Ghee is nothing but good old butter, stripped out of all the milk solids by a lengthy cooking process. That is the reason it is known as Clarified Butter. Freshly made ghee is liquid, and has a clear oil-kind look. But when kept at room temperature, it coagulates into a semi-solid texture that is white in color. It can always be preserved at room temperature, and does not need to be refrigerated at all, contrary to what many people seem to think.
How To Make Ghee (Clarified Butter) At Home
[photo courtesy of FineCooking]
What You Will Need
1 pound unsalted full-fat butter (organic if available)
A large sieve
2 sheets of cheesecloth or muslin
A thick heavy-bottomed deep wok
A glass jar with lid (to store the ghee)
Melt the butter over low heat gradually in the heavy-bottomed pot. Do not stir. Let it melt on its own till it gets totally liquid.

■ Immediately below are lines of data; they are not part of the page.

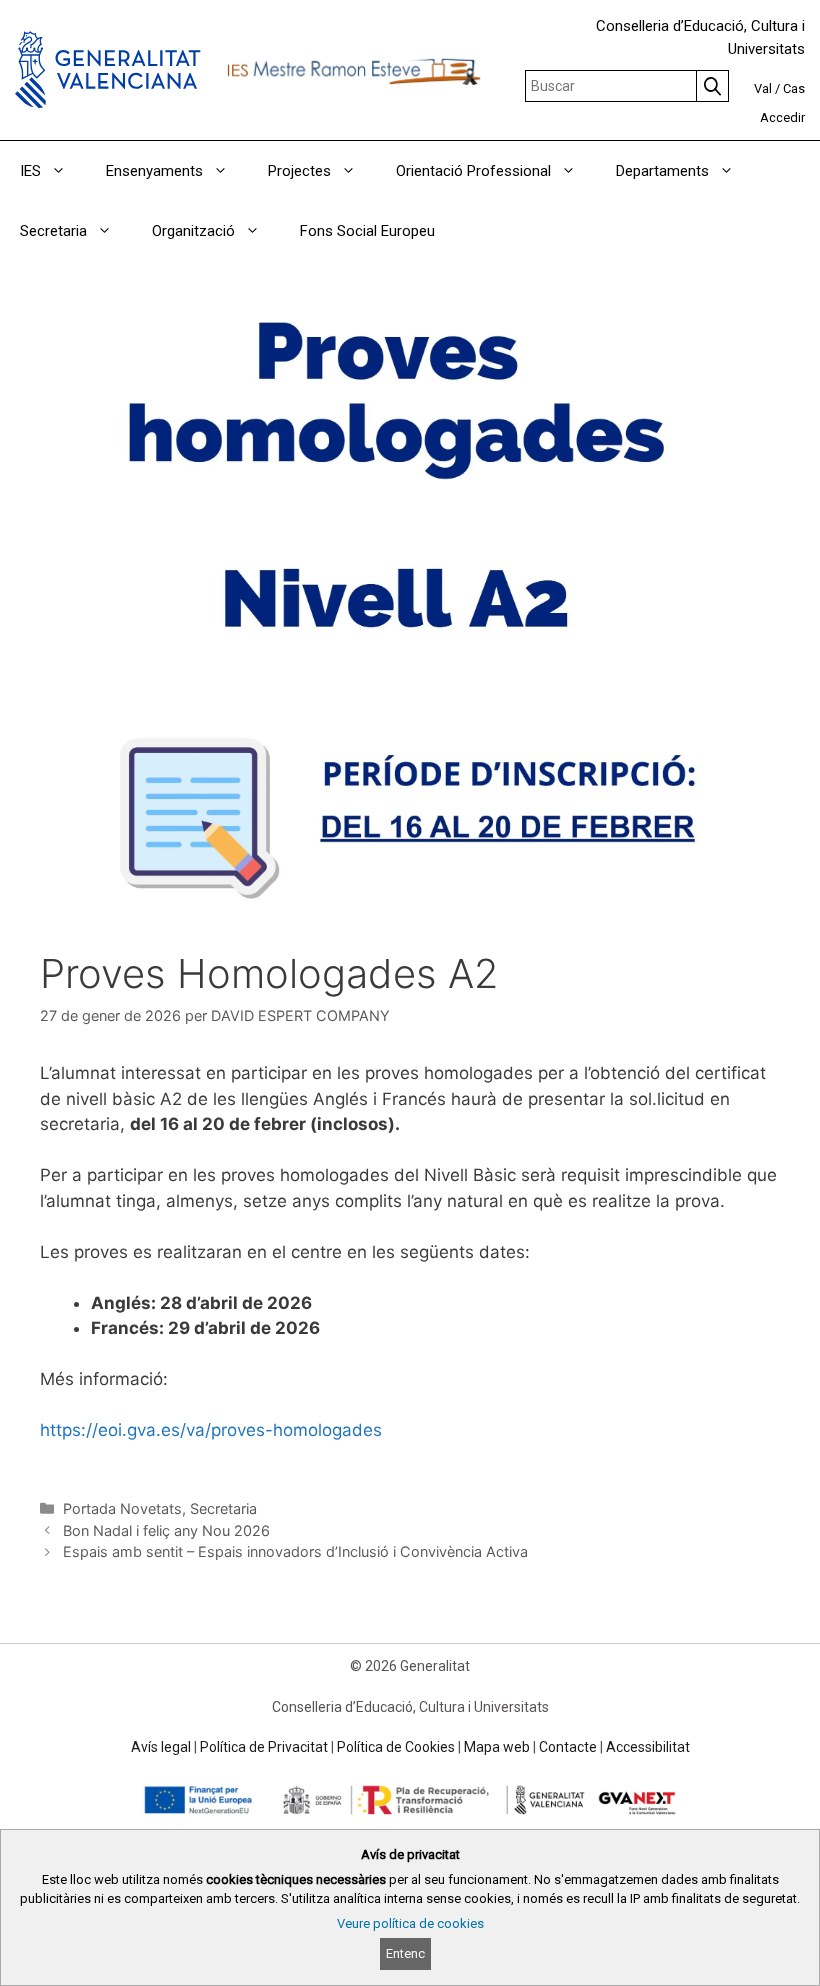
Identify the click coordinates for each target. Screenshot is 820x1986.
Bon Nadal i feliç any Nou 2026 (166, 1530)
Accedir (782, 117)
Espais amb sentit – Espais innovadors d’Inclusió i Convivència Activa (295, 1551)
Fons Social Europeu (367, 231)
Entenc (405, 1953)
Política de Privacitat (264, 1747)
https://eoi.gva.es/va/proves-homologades (211, 1430)
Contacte (568, 1747)
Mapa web (497, 1747)
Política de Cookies (396, 1747)
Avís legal (161, 1747)
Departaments (662, 171)
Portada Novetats (122, 1508)
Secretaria (223, 1508)
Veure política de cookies (410, 1923)
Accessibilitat (648, 1747)
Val (763, 88)
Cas (794, 88)
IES (30, 171)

Maintaining low heat, cook the melted butter until it is a clear golden liquid, about 20-30 minutes. It may bubble some, and a foam may form on top, so take a deep wok so that it doesn’t spill out while boiling. You’ll see that light brown solids will form on the top and then settle at bottom of the pan. You can skim off and discard the thick white foam that forms a layer on the top if you like.

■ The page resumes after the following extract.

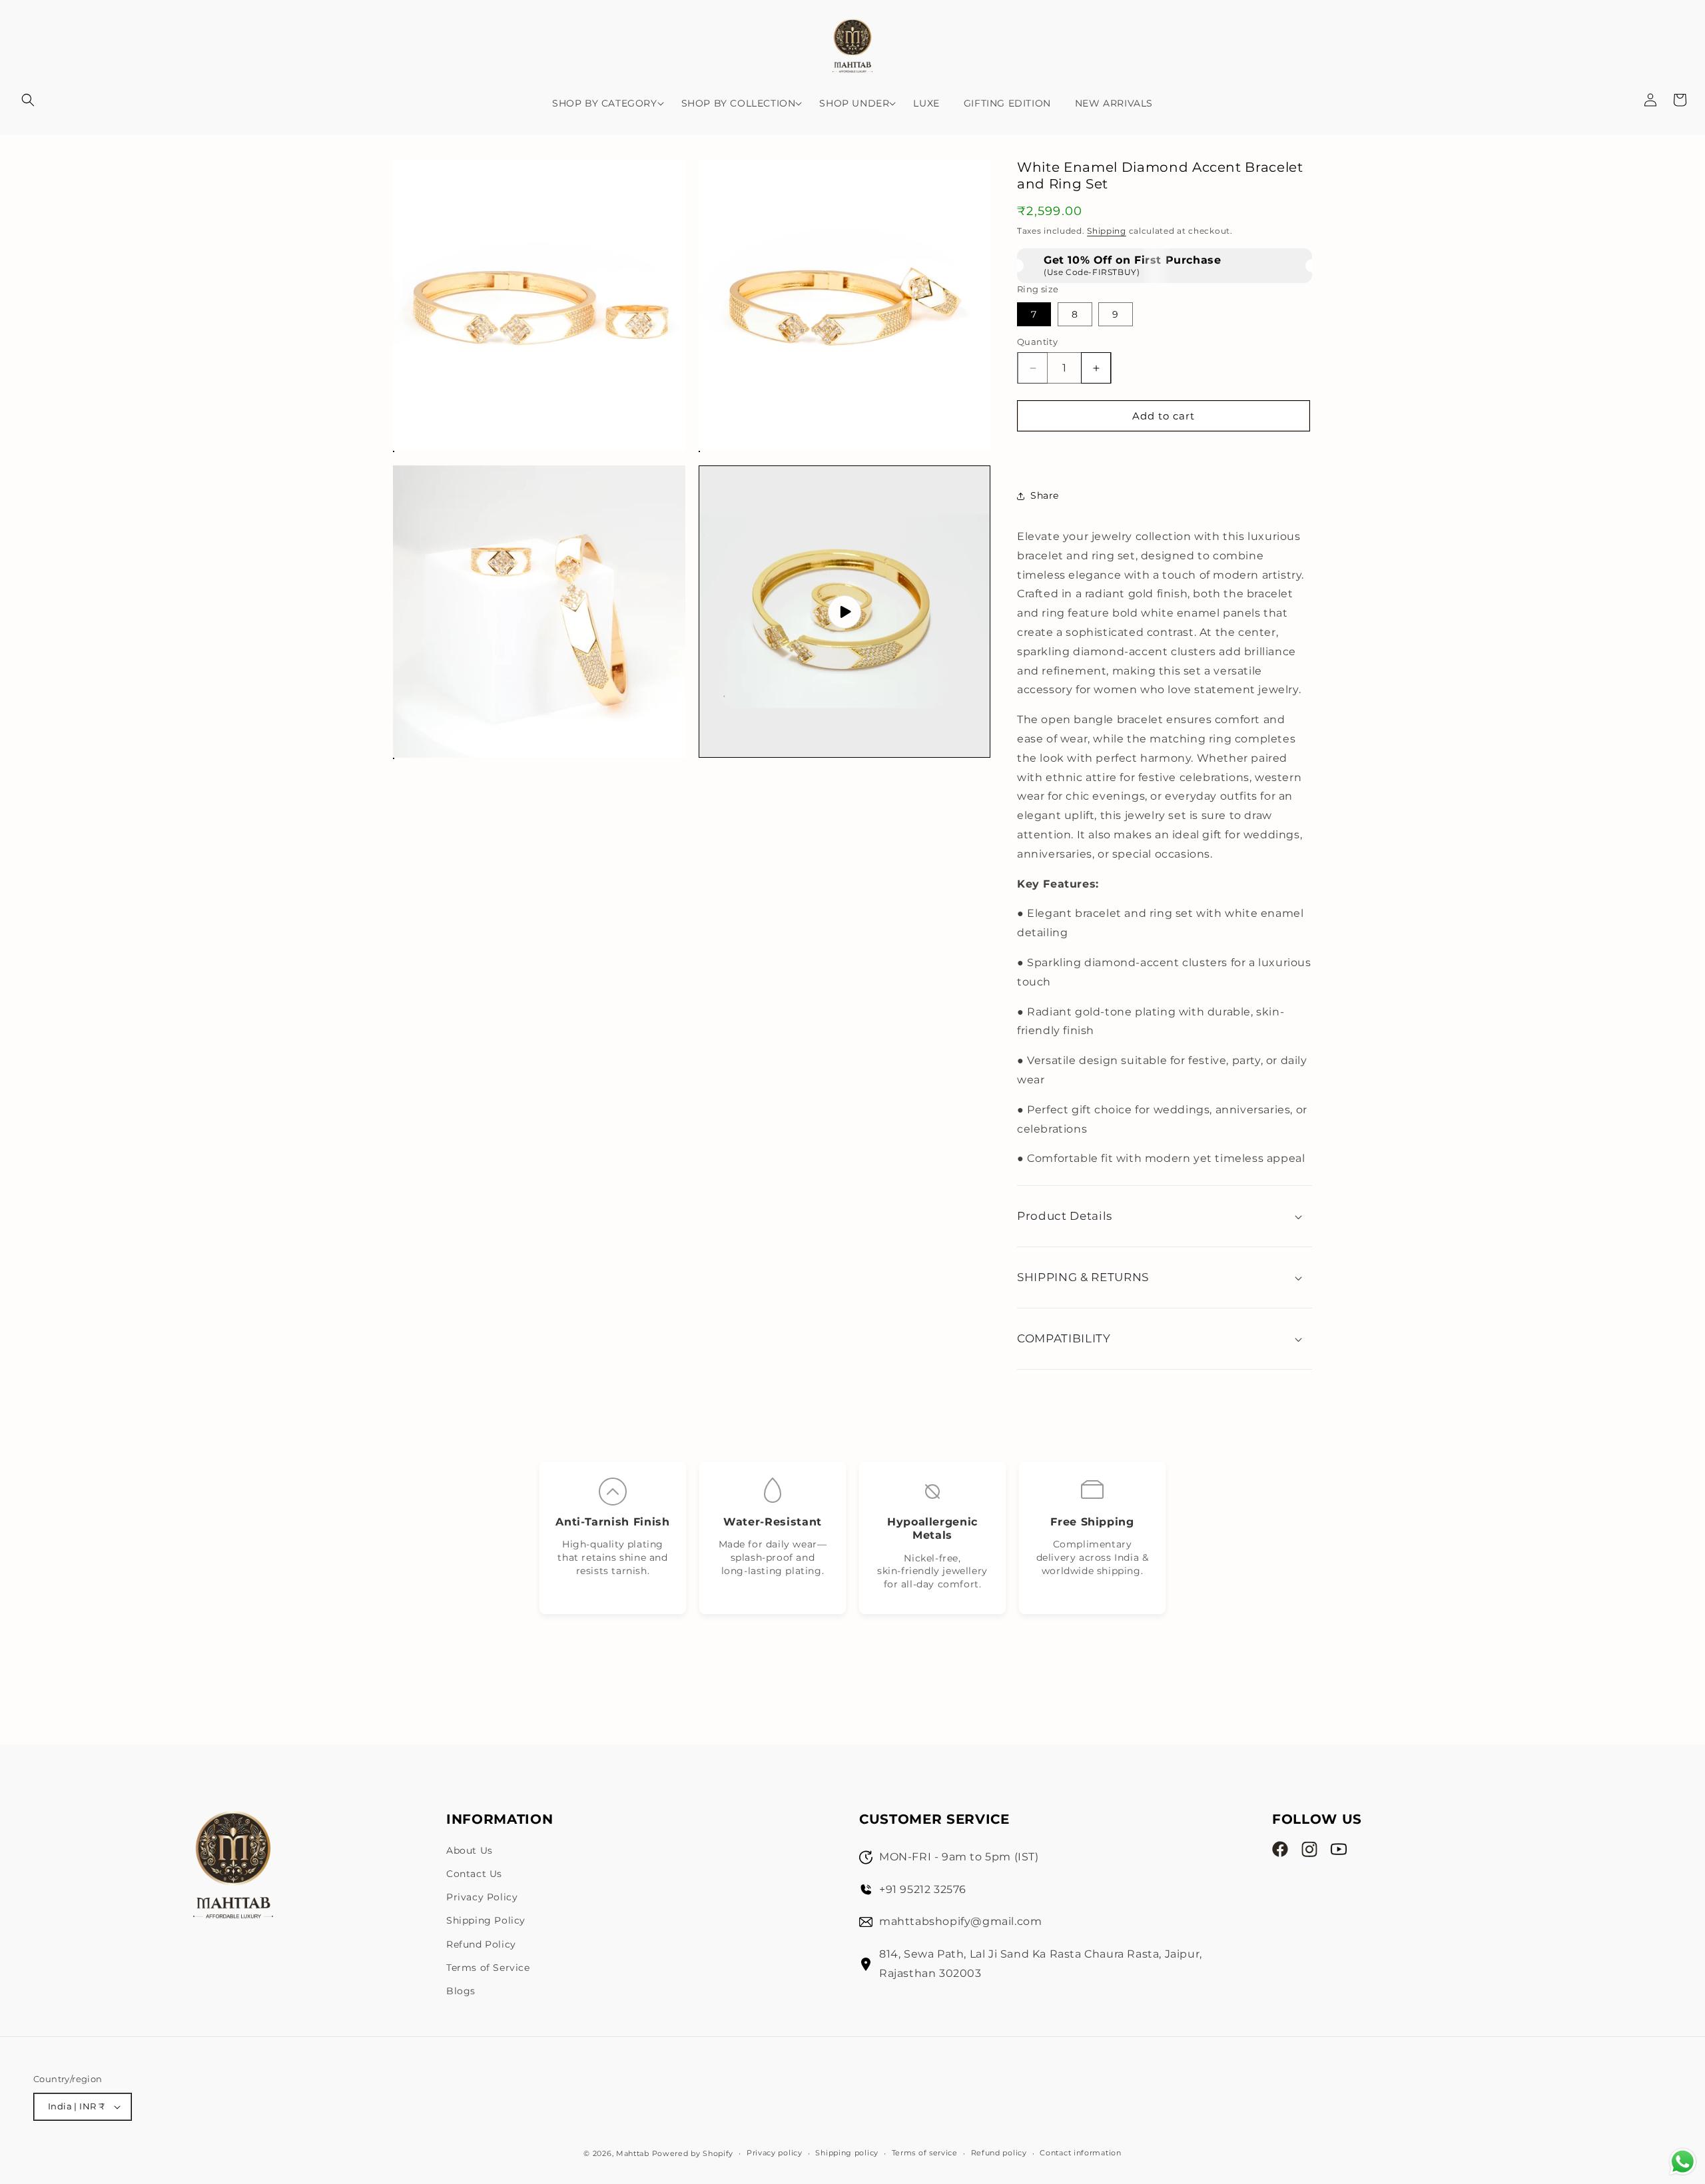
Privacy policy (775, 2152)
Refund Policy (481, 1944)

When the liquid takes on a clear golden color, another 20 minutes or so, remove from heat and set aside. Do not let it turn dark brown in color, which means you have burnt it! Its still usable, but will have a characteristic smell.
Line the sieve with the cheesecloth and place over a clean dry pot. While still hot, carefully strain the ghee through the cheesecloth-lined sieve into a clean, dry pot.
Transfer the strained ghee carefully into the clean glass jar. Let it cool down just a little, then close the lid and shut it tightly.
Note: Some people also discard the brown residue, which is actually milk solids. But this is the good fat, so instead of discarding it, remove it from the ghee and crumble it all together. Then add some sugar and a bit of Cardamom powder and press into a greased plate. Let it cool in the refrigerator, then slice it into cubes and you have a delicious Indian sweet ready at your disposal!
As I mentioned earlier, Ghee can always be stored at room temperature, and does not need to be refrigerated. it will attain a white semi-solid texture, which will break down into a clear liquid once you heat it. Ghee can stay fresh for as long as 2-3 months, but I would recommend making it in small batches if you are not too keen about using old ghee.
Health Benefits of Using Ghee
Ghee stimulates the digestion while balancing stomach acid, is cooling for the mind and body, and helps carry the benefits of different foods to the cells and tissues of the body. The therapeutic value of spices is brought out in ayurvedic cooking by saute-ing them in a little ghee. Ghee also brings out the aroma and flavor of many foods.
Cooking with Ghee
Ghee can be used almost anywhere that you use oil, but it is especially great in making Indian curries and gravies
1. Add a tablespoon of ghee to Indian curries, Dals, or Kadhhi while sauteeing the spices for a fragrant aroma and taste
2. Add ghee to cooked rice for a wonderful taste
3. Layer your Naans, Rotis or Parathas with ghee for that royal effect
4. Use it generously to prepare any Indian sweet or dessert. Nothing comes close to the taste of pure ghee sweets!
Ghee is a very healthy fat, unlike regular cooking oil. Restrained use of ghee in your cooking can actually do good to your body, and is even great tonic for your skin. Its generally expensive to buy Ghee at an Indian store, but now that you know how to make Ghee at home, you’ll be saving some moolah, for sure!